TASK ITEM A:
Can you rewrite everything in the passage on Farmer Mac from "The Federal Agricultural" down to "and product innovation.", replacing "secondary market" with "resale market"?
TASK ITEM B:
What comes next in the passage on Farmer Mac? Continue it past its last sentence.

The Federal Agricultural Mortgage Corporation ("Farmer Mac") is a stockholder-owned, federally chartered instrumentality of the United States established under Title VIII of the Farm Credit Act of 1971, as amended (12 U.S.C. §§ 2279aa et seq.), which is sometimes referred to as Farmer Mac's Charter. Farmer Mac was originally created by the United States Congress to provide a secondary market for a variety of loans made to borrowers in rural America. This secondary market is designed to increase the accessibility of finance at stable interest rates to America's rural communities and to provide rural borrowers with the benefits of capital markets pricing and product innovation.

DATA LISTING:

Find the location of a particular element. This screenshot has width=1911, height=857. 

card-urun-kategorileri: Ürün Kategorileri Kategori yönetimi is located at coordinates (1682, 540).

==

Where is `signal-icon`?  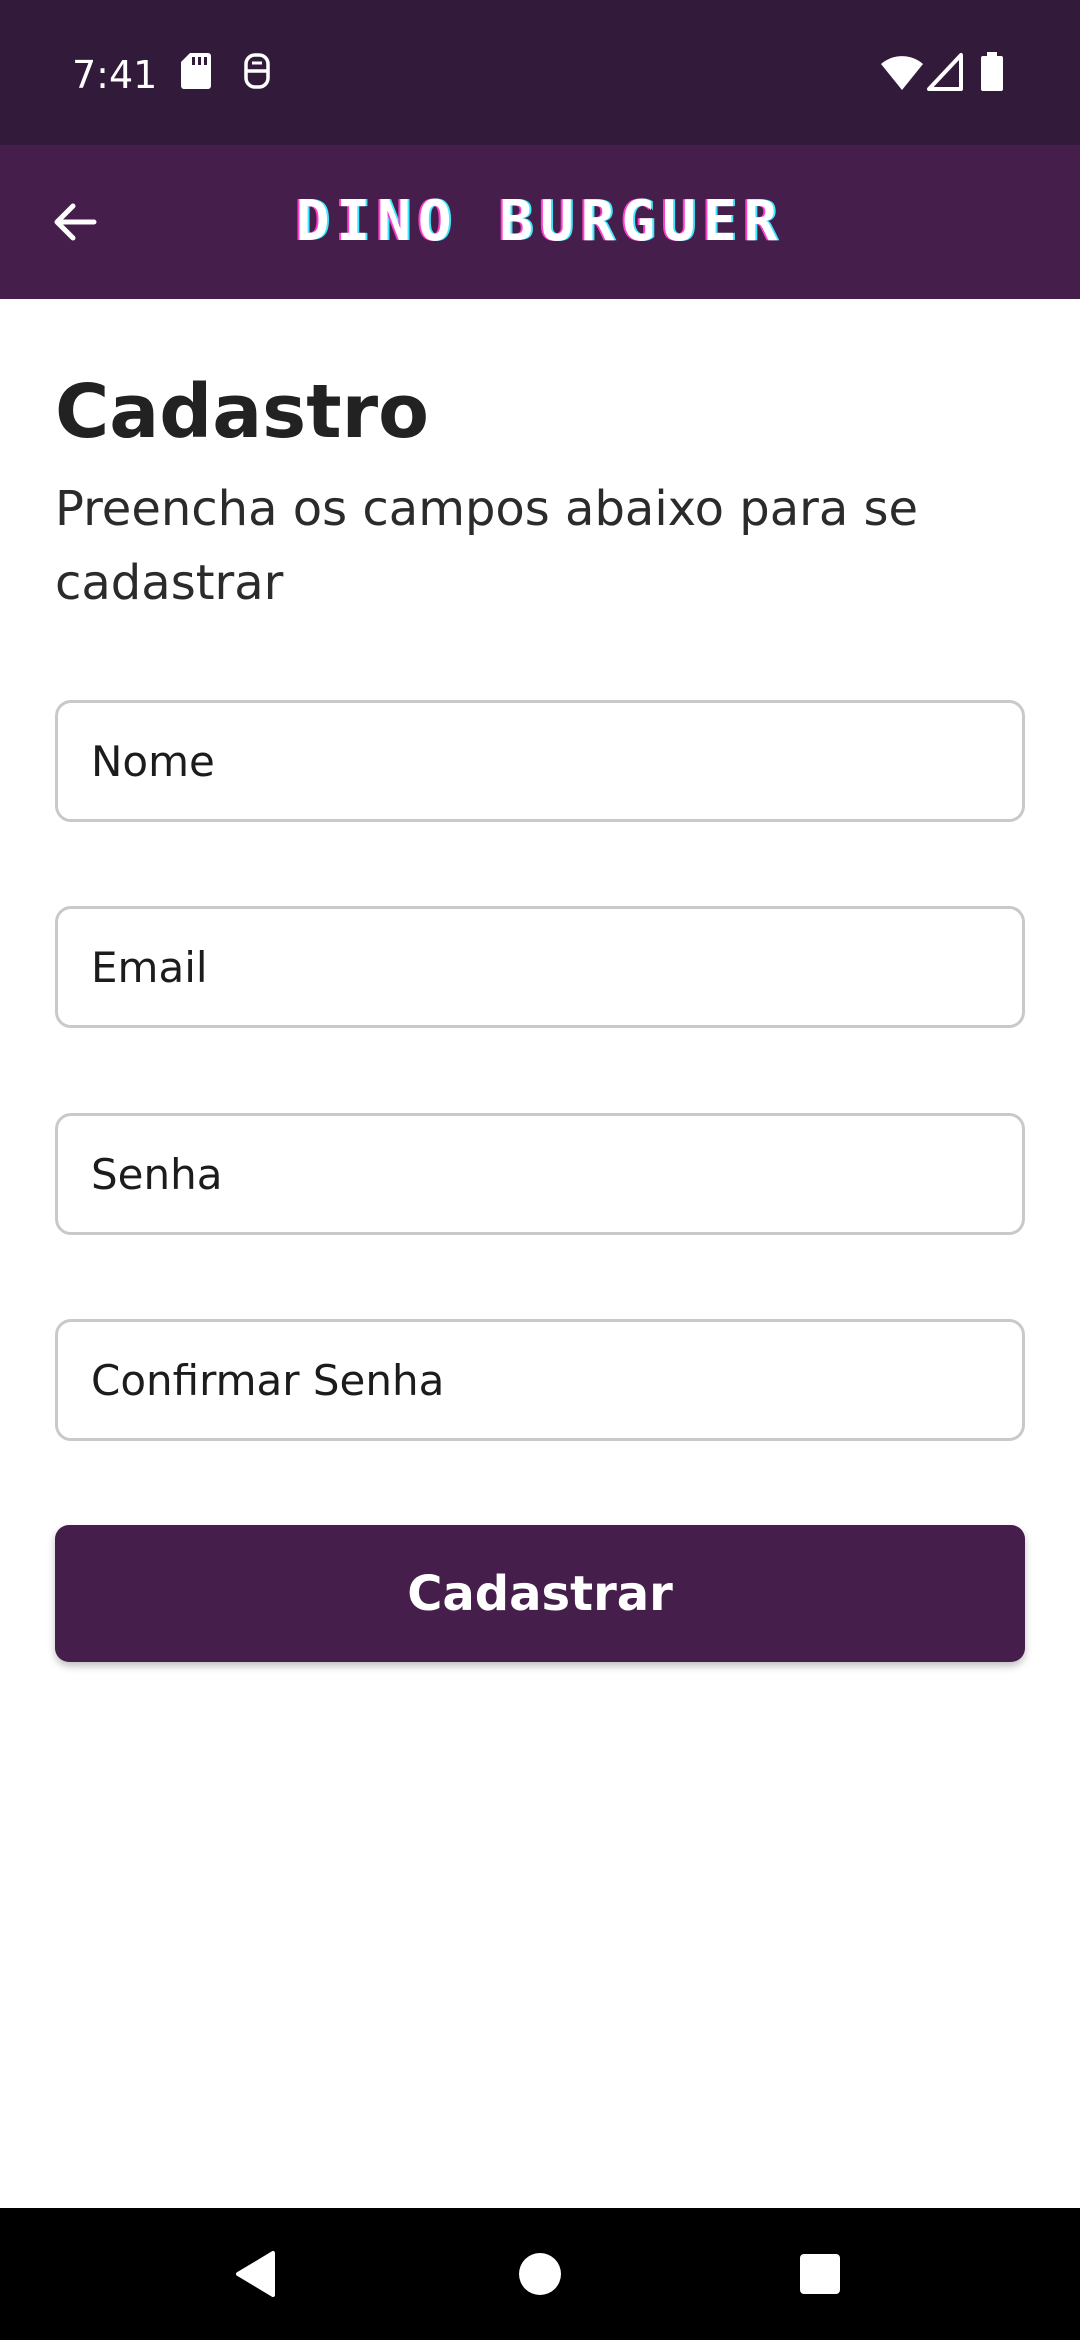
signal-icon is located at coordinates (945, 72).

EXPECTED ANSWER A:
The Federal Agricultural Mortgage Corporation ("Farmer Mac") is a stockholder-owned, federally chartered instrumentality of the United States established under Title VIII of the Farm Credit Act of 1971, as amended (12 U.S.C. §§ 2279aa et seq.), which is sometimes referred to as Farmer Mac's Charter. Farmer Mac was originally created by the United States Congress to provide a resale market for a variety of loans made to borrowers in rural America. This resale market is designed to increase the accessibility of finance at stable interest rates to America's rural communities and to provide rural borrowers with the benefits of capital markets pricing and product innovation.

EXPECTED ANSWER B:
Farmer Mac's secondary market activities include:

purchasing eligible loans directly from lenders, including participation interests, syndicated notes, revolving and non-revolving credit facilities, and unfunded loan commitments. "Eligible Loans" include obligations which are: secured by a first lien mortgage on real estate used in agricultural production or processing, including part-time farms and rural housing loans; agricultural and rural development loans guaranteed by the United States Department of Agriculture ("USDA"); and loans by lenders organized as cooperatives to finance electrification and telecommunications facilities, including broadband and middle mile broadband infrastructure, and renewable energy projects in rural areas;
guaranteeing and purchasing securities issued by lenders and other financial institutions that obtain funding by pledging pools of Eligible Loans that they retain (Farmer Mac refers to these securities as "AgVantage," one of our registered trademarks);
issuing and guaranteeing securities that represent interests in, or obligations secured by, pools of Eligible Loans that we purchase and transfer to trusts (together with AgVantage, Farmer Mac refers to these securities as "Farmer Mac Guaranteed Securities," which may be retained by the seller of the underlying loans, retained by Farmer Mac, or sold to third-party investors);
servicing (including as master servicer) Eligible Loans, including those we purchase, securitize, or service on behalf of third-parties; and
providing long-term standby purchase commitments ("LTSPCs") for Eligible Loans.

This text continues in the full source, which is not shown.